- Motto: เศรษฐกิจชุมชนอย่างยั่งยืน เมืองน่าอยู่ คู่คุณธรรม ("Sustainable community economy. Livable county with morality.")
- Interactive map of Yan Yao
- Coordinates: 16°29′48.7″N 100°16′00.8″E﻿ / ﻿16.496861°N 100.266889°E
- County: Thailand
- Province: Phichit
- District: Mueang Phichit

Government
- • Type: Subdistrict Administrative Organization (SAO)
- • Mayor: Rucky Sukprasert
- • Deputy Mayor: Winyu Kianyikiew

Area
- • Total: 46.695 km^{2} (18.029 sq mi)

Population (November 2024)
- • Total: 4,211
- Time zone: UTC+7 (ICT)
- Postcode: 66000
- Area code: (+66) 02
- Chief watercourse: Nan River

= Yan Yao, Mueang Phichit =

Yan Yao (ย่านยาว, /th/) is a tambon (subdistrct) of Mueang Phichit district, Phichit province, central Thailand.

==Background==
In the past, Yan Yao was believed to be the location of a crocodile attack that devoured people living along the Nan river, which is the origin of a well-known Phichit folklore, Krai Thong.

==Geography==
Yan Yao is located in the north and covers an area of approximately 46.695 km^{2}. Adjoining subdistricts, from north and moving clockwise, are Sanam Khli in Bang Krathum district of Phitsanulok province; Phai Khwang and Khlong Khachen in its district; and Sam Ngam in Sam Ngam district, respectively.

__Data listing__.
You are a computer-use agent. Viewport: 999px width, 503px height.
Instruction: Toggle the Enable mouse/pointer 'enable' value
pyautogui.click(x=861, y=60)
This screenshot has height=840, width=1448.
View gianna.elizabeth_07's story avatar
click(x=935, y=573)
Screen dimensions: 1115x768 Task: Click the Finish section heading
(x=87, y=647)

---

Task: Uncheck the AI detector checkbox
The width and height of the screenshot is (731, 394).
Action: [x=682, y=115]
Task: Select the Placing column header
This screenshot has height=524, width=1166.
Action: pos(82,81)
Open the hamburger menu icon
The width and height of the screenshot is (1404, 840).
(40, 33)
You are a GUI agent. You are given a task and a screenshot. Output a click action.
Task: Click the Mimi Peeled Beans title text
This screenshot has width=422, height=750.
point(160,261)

__Problem A__.
In the Yan Yao text, what is named as the chief watercourse?
__Problem B__.
Please explain, in one to three sentences, why the Yan Yao text connects the subdistrict to the Krai Thong folklore.

__Written answer A__.
The Nan River.

__Written answer B__.
Yan Yao was believed in the past to be the site of a crocodile attack that devoured people living along the Nan river. That attack is the origin of Krai Thong, a well-known Phichit folklore.